:: ASSIGNMENT ::
Show every line below where "Bemanning" appears.
Top of SUPPLIED DATA
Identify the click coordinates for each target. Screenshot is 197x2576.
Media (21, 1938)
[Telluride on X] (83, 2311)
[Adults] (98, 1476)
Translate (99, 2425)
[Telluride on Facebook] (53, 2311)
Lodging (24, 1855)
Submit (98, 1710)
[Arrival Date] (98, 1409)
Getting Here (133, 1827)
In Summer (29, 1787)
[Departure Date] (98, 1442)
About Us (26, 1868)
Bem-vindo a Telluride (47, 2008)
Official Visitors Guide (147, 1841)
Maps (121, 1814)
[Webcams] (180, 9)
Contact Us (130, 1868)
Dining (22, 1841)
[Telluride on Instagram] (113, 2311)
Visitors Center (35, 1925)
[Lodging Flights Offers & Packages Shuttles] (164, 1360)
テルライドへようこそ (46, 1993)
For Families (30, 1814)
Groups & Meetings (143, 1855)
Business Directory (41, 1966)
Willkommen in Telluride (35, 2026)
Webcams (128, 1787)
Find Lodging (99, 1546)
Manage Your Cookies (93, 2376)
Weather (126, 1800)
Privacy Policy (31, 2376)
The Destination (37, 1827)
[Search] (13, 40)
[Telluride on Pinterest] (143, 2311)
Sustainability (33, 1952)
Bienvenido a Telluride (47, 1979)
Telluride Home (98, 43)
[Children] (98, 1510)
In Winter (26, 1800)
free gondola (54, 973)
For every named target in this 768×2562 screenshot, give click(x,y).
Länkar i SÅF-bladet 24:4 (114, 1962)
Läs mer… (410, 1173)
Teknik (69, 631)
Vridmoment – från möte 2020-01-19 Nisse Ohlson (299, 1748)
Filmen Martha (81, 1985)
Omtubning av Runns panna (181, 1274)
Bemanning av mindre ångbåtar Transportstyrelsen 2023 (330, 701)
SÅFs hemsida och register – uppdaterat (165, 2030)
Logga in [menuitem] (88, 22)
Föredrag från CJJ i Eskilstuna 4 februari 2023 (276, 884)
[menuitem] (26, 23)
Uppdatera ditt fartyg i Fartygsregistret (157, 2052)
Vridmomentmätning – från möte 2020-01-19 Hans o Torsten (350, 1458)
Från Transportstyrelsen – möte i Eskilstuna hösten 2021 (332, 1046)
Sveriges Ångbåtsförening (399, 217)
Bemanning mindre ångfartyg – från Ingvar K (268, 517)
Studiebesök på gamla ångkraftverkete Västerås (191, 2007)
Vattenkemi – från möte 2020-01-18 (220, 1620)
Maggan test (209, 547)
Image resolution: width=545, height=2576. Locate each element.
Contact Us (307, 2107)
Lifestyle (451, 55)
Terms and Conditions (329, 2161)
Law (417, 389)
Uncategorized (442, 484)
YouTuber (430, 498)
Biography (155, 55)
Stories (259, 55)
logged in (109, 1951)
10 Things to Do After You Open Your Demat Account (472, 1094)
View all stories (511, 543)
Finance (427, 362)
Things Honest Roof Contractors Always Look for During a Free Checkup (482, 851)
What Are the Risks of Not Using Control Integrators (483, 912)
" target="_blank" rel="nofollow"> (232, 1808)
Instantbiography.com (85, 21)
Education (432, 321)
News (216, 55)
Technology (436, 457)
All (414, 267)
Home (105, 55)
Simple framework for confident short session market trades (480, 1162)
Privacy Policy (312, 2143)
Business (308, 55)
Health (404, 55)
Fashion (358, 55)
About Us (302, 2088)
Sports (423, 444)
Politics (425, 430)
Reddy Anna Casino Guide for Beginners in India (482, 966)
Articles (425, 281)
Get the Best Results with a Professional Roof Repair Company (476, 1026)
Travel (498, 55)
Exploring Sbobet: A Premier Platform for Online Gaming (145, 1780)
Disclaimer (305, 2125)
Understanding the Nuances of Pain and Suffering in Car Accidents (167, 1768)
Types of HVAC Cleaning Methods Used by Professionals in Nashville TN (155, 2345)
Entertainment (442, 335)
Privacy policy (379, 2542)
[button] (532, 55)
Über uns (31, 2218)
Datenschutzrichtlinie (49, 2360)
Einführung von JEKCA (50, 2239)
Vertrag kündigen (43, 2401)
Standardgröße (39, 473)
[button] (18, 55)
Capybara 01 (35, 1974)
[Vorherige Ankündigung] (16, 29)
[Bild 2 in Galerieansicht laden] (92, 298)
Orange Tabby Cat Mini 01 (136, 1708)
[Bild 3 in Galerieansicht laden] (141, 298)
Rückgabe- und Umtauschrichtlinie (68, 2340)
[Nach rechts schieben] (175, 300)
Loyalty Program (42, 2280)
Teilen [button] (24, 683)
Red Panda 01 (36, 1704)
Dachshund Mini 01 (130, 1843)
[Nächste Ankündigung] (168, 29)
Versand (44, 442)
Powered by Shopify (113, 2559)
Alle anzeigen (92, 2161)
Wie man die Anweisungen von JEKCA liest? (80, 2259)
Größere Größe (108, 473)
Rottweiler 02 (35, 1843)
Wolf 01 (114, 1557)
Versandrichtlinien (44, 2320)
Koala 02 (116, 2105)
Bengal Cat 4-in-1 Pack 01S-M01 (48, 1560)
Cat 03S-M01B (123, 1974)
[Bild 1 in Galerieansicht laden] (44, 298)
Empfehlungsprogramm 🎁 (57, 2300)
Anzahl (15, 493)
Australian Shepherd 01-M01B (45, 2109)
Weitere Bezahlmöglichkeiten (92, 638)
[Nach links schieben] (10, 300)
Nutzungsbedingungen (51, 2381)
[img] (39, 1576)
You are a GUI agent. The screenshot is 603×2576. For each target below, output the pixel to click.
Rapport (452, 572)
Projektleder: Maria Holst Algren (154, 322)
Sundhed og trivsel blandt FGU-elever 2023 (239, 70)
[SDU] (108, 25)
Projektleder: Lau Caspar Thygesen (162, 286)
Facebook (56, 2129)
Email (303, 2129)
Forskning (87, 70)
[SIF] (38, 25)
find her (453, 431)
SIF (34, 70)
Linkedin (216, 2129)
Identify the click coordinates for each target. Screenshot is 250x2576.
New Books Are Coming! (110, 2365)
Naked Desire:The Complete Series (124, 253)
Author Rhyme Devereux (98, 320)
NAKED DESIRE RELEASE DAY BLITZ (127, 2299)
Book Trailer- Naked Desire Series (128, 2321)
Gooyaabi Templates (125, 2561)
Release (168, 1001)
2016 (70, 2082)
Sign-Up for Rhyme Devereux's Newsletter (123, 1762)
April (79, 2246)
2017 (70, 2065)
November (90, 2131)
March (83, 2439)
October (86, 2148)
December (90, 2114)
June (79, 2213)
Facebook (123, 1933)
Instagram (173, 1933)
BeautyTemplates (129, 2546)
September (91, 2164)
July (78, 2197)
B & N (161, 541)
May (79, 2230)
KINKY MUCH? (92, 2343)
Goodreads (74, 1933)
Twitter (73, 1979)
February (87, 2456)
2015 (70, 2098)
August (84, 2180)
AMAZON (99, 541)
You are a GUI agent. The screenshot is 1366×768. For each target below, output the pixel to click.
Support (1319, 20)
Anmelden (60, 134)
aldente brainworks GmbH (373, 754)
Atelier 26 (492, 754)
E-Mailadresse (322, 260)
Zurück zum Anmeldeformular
Bottom of SUPPLIED DATA
:: TASK SOLUTION ::
Bemanning av mindre ångbåtar Transportstyrelsen 2023 (330, 701)
Bemanning mindre ångfartyg – från Ingvar K (268, 517)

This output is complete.